Community Articles

LDAP security options

LDAP over SSL

Traditionally, LDAP connection is wrapped with SSL/TLS, and via a separate service port, normally 636. The protocol is ldaps://. To be aware, it’s not just over SSL, depends on configuration, can over TLS as well.

LDAP with StartTLS

Alternatively, StartTLS extended operation enable encrypted connection after the initial unencrypted connection, via the same plain ldap port, normally 389. If you don’t configure properly, it could be over SSL, not always with TLS. This protocol is new, normally is used to upgrade the plain ldap port 389 to be secure. But not all customer have configured it in AD/LDAP server. Most common cases are still use ldaps for secure ldap connection. So this article is focusing on LDAPS.

Components support LDAPS

Most of HDP/HDF components support LDAPS. Ambari, NiFi, Ranger Usersync, Ranger Admin, Zeppelin, Knox. But Atlas still only supports LDAP.

General Configure LDAPS Steps

• Verify LDAPS certificate

To connect to ldaps service, first thing we need to get the AD/LDAPS CA certificate. And should verify it’s the correct certificate.

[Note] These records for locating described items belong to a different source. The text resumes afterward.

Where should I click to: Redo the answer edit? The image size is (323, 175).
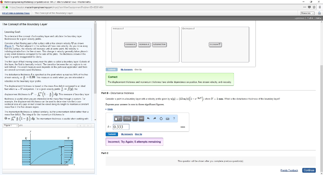pos(155,118)
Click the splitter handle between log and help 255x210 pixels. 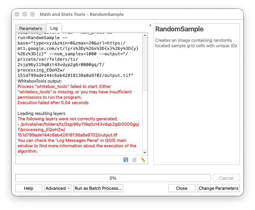click(x=151, y=95)
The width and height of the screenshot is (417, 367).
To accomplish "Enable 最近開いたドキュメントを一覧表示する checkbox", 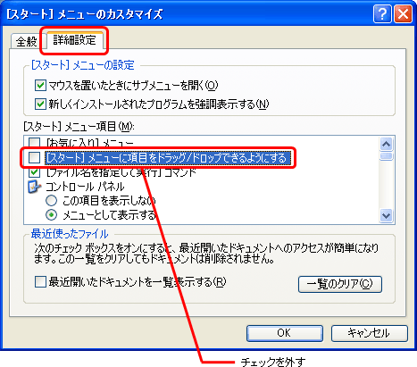I will click(x=40, y=281).
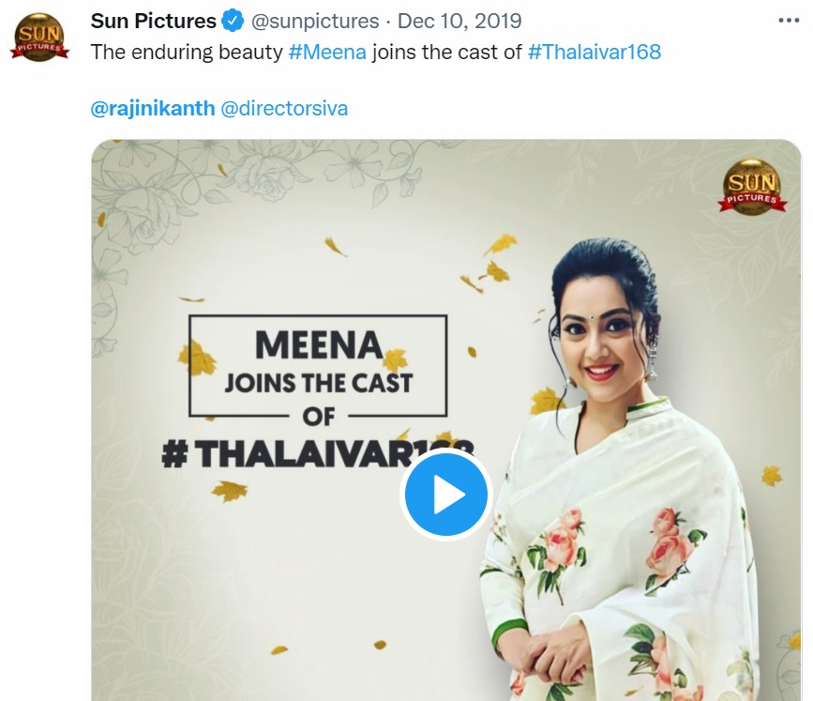Image resolution: width=813 pixels, height=701 pixels.
Task: Visit the @rajinikanth mention
Action: [x=152, y=108]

$ openssl s_client -CAfile ${LDAPS_SERVER_CA_CERTIFICATE_FILE} -connect ${LDAPS_SERVER_FQDN}:636 -showcerts -verify 32

For example

$ openssl s_client -CAfile ./AD-CA.crt -connect ad1.example.com:636 -showcerts -verify 32

Expect return "Verify return code: 0 (ok)". Otherwise need to check with the AD/LDAP team to find the correct certificate file or check the certificate file format.

• Test ldapsearch

Then we need to use the certificate and ldap bind account to test ldapsearch, to verify we have the correct credential of the binding account.

$ LDAPTLS_CACERT=${LDAPS_SERVER_CA_CERTIFICATE_FILE} -H ldaps://${LDAPS_SERVER_FQDN}:636 -D ${LDAP_BIND_USER_ACCOUNT} -b ${BASE_OU} "(&(objectclass=person)(sAMAccountName=*))"

For example

$ LDAPTLS_CACERT=./AD-CA.crt ldapsearch -H ldaps://ad1.example.com:636 -D "hadoopldapuser@datalake.hadoop.internal" -b "OU=Hadoop,DC=DataLake,DC=Hadoop,DC=Internal" "(&(objectclass=person)(sAMAccountName=*))"

Expect return some AD/LDAP accounts.

• Add the certificate into Truststore

$ keytool -import -file ${LDAPS_SERVER_CA_CERTIFICATE_FILE} -alias LDAPS-CA -keystore truststore.jks

For example

$ keytool -import -file ./AD-CA.crt -alias LDAPS-CA -keystore truststore.jks

• Configure components truststore and ldaps

Components have slightly different configure for the ldaps. But normally need to configure the truststore and truststore password, and base OU, bind account, search filters.

Detail configurations will be discussed in other articles.